Long before the season starts to change, the college campus rouses from the summer break and explodes into the busiest time of the college calendar — Rush. Even discounting parents, friends and well-wishers, the sheer numbers on campus are staggering. This fall semester, some 20.2 million students are expected to attend American colleges and universities, according to the National Center for Education Statistics (NCES) Digest of Education Statistics, and perhaps in a nod to an improving economy, that number represents an increase of about 4.9 million since fall 2000.
For Barnes & Noble College, Rush raises the stakes at its 724 campus stores nationwide, as an intense period when resources are particularly tested. In the clamor for back to school, bookstore staff need to be ready for everything from producing school supplies, textbooks and even directions to their students’ first class.

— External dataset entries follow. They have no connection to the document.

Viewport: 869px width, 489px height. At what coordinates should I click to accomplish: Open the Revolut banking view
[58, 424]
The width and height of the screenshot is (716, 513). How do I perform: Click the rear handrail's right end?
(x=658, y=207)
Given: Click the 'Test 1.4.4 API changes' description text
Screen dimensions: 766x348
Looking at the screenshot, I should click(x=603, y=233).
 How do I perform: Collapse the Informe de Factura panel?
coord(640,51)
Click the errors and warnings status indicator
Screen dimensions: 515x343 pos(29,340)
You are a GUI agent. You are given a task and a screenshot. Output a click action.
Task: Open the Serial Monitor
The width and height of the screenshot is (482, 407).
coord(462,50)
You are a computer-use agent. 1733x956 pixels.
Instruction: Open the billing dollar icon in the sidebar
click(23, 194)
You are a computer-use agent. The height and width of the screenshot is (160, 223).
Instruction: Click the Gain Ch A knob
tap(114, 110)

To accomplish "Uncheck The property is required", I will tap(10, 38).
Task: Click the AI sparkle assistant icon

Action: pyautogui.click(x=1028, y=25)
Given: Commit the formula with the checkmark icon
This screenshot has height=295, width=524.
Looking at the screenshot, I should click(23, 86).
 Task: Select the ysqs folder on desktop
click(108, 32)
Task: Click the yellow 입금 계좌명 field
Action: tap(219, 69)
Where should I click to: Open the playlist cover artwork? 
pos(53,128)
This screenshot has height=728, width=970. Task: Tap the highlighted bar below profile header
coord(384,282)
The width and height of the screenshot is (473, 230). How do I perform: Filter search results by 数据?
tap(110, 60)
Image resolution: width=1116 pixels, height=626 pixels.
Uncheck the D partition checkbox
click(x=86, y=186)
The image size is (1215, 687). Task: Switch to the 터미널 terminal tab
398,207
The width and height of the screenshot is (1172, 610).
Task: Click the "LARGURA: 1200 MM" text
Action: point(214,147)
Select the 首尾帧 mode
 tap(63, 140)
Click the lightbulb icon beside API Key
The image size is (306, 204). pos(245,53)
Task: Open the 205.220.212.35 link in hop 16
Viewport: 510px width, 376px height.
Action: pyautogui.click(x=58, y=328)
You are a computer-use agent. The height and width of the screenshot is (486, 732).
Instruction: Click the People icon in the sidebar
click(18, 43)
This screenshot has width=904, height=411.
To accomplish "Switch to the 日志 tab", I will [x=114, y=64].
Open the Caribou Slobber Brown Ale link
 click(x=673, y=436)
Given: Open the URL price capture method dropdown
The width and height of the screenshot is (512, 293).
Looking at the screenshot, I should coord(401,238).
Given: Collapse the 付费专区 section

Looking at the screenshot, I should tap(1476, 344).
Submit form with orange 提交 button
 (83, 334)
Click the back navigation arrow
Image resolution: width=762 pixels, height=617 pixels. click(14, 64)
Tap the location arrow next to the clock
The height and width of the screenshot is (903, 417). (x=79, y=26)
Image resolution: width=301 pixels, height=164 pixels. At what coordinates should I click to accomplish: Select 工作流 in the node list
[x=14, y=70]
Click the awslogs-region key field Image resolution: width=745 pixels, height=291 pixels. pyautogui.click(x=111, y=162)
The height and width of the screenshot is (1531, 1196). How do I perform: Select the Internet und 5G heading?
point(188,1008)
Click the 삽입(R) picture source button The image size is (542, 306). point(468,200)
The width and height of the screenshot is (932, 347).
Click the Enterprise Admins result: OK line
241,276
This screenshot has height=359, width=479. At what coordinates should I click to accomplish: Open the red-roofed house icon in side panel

For Danielle Bronicki, Barnes & Noble College’s manager of Store Operations, preparations for Rush starts early.” As far back as March or April, we’re working with every department in the organization on what the stores need to execute around Rush — and that could be everything from planning for pre-Rush events such as orientation and freshmen events to new general merchandise initiatives, improved procedures or store marketing,” she explains.
Large-scale operational issues, such as point-of-sale software releases, web updates or changes in operational polices are calendared during the summer months to ensure the smooth and seamless running of the bookstore and free up staff time to devote to customers when Rush begins. And if the store’s operational framework has to be in place for the students’ return to school, the same holds true for its staff. Bronicki’s efforts on staff and customer issues often compliment Kimberly Shearn’s, the manager of Learning and Development, on staff and customer issues. “Our managers are really tenured, so they’re used to the special pressures on the store at Rush,” explains Shearn, “but we always have an influx of new schools and new managers who need to understand how to prepare for Rush, both operationally and from a training perspective.”
She points out that the company can flex some 15,000 employees during a Rush period, and that includes everyone from temporary booksellers who might just be joining the store for that three-week period, to a seasoned manager who may have been with the company for 15 years. “That’s a lot of people, and tells you that some of the larger stores are on-boarding as many as 100 people prior to the start of classes,” she says.
Shearn’s task, and that of her colleagues, is to touch all of those stores and ensure managers can on-board those employees in the quickest and most efficient way to meet the company’s customer service expectations. And how much help do the students need with textbooks for the academic year? Steven Way, General Manager for the University of Central Florida Bookstores, says he’s seen his customers change in their preparedness to Rush. “Very often we’ll find students have done some research into their classes, get the bare minimum of their coursework titles, then find when they take the class that they actually need more,” he says, pointing out that well into the third week of the semester, the store is still recording a steady demand for textbooks — with an additional surge occurring at mid-terms. “Ninety-nine percent of our staff is students themselves, so they understand the student experience and can really relate to the customers they’re serving,” Way adds.
That doesn’t necessarily mean that Rush itself doesn’t live up to its name on the campus. “It’s a very condensed period here,” he admits, “and that’s a reflection of the way the Millennial generation likes to shop – they’re very immediate in their thinking.” That rationale puts a greater demand on bookstore staff who need to be able to react quickly and predict Rush needs before they arrive. “We schedule more people on a daily basis, and in the immediate weeks prior, we’ll add anything we’ll need from more computers for processing, and more booksellers to assist customers,” he says. “A big part of our success is how well our store managers integrate their business into our clients’ business,” Bronicki says, noting how store managers will liaise with faculty, administration and new students to ensure Rush goes smoothly on their campuses. “Rush becomes for us not so much an opening night, as a succession of opening nights, with our managers providing new reasons for our customers to come back to our stores,” she adds.
The expectation, stress and excitement that is Rush is a phenomenon unlikely to end anytime soon. The University of Central Florida created 100 new full-time faculty positions last semester, one of its biggest hiring spurts in recent years, as Way points out. “We recognize the trends and the needs of our customers, and our booksellers and management team always make it work,” he says.
Like every member of the training team, Shearn will be spending her Rush in the field, demonstrating solidarity alongside the very store staff her preparations have tried to help. “You quickly learn how important Rush is,” she says, citing her preference to work in the bookstore aisles among the students, “but increasingly you understand how we’re growing our business to be much more than just this one period — it’s more about how can we be there for our customer every step of the way, any time of the year.”